En el Principado de Asturias, tan solo en el año de 1946 se produjeron un total de 165 heridos graves y 147 muertos. Estas cifras podrían parecer relativamente pequeñas, ya que representan menos del 2%, pero resulta que corresponden nada más a los accidentes ocurridos por las explosiones de grisú, una peligrosa mezcla muy explosiva compuesta de gas metano y aire.

Para esa época la lista de causas en las estadísticas de accidentes mineros, suele encontrarse encabezada siempre por el transporte del mineral, con casi el 30% del total de las muertes ocurridas. Sin embargo, a mi parecer, numéricamente hablando, las listas debieran de encabezarse con las bajas ocasionadas por los desprendimientos o hundimientos del techo de las minas. Estos suman casi un 34% del total si agrupamos los llamados desplomes o hundimientos de paredes y techos de los túneles o galerías, con 26,4% del total, y los derrabes con 7,4%, que son los hundimientos en los tajos o talleres donde se está realizando la extracción del mineral.

Muchas veces yo me he preguntado ¿cómo saber cuántos hombres, mujeres y niños perdieron la vida antes de que se llevaran registros?, particularmente en épocas cuando lo mejor era ocultar ese tipo de cosas. ¿Y cómo contabilizar los que no murieron por consecuencias directas de accidentes, sino por las enfermedades propias del medio? Me refiero a las neumoconiosis en general. Entre ellas tenemos dos en particular, que afectan los pulmones de manera crónica e incapacitante.

La primera es la llamada silicosis o enfermedad del polvo, que es la enfermedad ocupacional más antigua, producida por la inhalación de polvo de sílice. La otra es la afección denominada pulmón negro, causada por la acumulación de carbón dentro de los pulmones, debido a la inhalación del mismo durante años. Ninguna de estas dos enfermedades tiene cura, pero son totalmente evitables si se toman las medidas preventivas necesarias. Si se toman.

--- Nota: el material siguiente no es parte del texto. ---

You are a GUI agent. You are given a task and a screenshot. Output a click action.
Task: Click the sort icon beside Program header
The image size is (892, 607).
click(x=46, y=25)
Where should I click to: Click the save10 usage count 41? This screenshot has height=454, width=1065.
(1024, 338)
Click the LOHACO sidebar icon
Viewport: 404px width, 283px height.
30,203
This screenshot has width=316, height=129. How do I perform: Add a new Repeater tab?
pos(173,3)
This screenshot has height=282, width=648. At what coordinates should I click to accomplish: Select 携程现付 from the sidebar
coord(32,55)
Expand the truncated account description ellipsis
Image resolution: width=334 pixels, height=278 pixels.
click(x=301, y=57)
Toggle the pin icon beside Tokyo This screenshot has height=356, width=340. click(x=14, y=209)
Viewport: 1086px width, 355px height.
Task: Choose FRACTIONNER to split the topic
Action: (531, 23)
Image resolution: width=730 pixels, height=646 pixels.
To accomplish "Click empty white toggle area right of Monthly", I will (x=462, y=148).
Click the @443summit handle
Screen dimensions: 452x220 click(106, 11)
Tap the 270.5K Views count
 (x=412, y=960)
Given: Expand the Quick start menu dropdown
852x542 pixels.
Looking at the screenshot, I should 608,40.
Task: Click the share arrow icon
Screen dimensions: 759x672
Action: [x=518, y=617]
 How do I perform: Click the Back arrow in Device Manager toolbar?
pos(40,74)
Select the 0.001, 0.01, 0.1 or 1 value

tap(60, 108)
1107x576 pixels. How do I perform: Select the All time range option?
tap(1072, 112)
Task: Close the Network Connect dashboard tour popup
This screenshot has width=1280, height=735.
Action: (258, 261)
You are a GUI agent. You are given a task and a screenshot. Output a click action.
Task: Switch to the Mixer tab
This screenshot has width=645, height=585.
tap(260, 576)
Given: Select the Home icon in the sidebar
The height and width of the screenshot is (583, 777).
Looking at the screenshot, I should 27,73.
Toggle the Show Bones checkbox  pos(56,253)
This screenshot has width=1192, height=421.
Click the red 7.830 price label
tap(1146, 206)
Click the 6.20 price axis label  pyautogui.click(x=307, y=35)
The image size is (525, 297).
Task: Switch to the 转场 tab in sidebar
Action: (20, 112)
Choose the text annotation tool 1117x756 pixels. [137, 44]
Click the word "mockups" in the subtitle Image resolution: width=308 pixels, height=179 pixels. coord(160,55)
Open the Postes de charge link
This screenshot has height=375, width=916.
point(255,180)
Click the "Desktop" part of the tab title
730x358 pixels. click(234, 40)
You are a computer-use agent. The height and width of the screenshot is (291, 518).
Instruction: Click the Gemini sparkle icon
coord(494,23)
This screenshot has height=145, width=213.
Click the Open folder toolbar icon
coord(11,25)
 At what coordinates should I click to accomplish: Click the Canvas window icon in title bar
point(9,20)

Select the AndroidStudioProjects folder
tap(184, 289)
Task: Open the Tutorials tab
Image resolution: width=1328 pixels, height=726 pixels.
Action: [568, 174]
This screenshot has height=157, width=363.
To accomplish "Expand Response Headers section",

En la década de 1950, en cuyos inicios ambiento esta obra, tales medidas no existían, aunque comienzan a introducirse significativos adelantos tecnológicos en las técnicas mineras. Entre los más importantes están los martillos picadores de acción hidráulica y eléctrica. Para el arrastre interior de las vagonetas con mineral y el transporte de personal, que se realizaba con los animales de tiro, se inició la sustitución por los equipos diesel. Afortunadamente los cambiaron luego por máquinas eléctricas, ya que las emanaciones del monóxido de carbono, acumuladas dentro de las estrechas minas, eran tan malas o peores que el polvo del carbón.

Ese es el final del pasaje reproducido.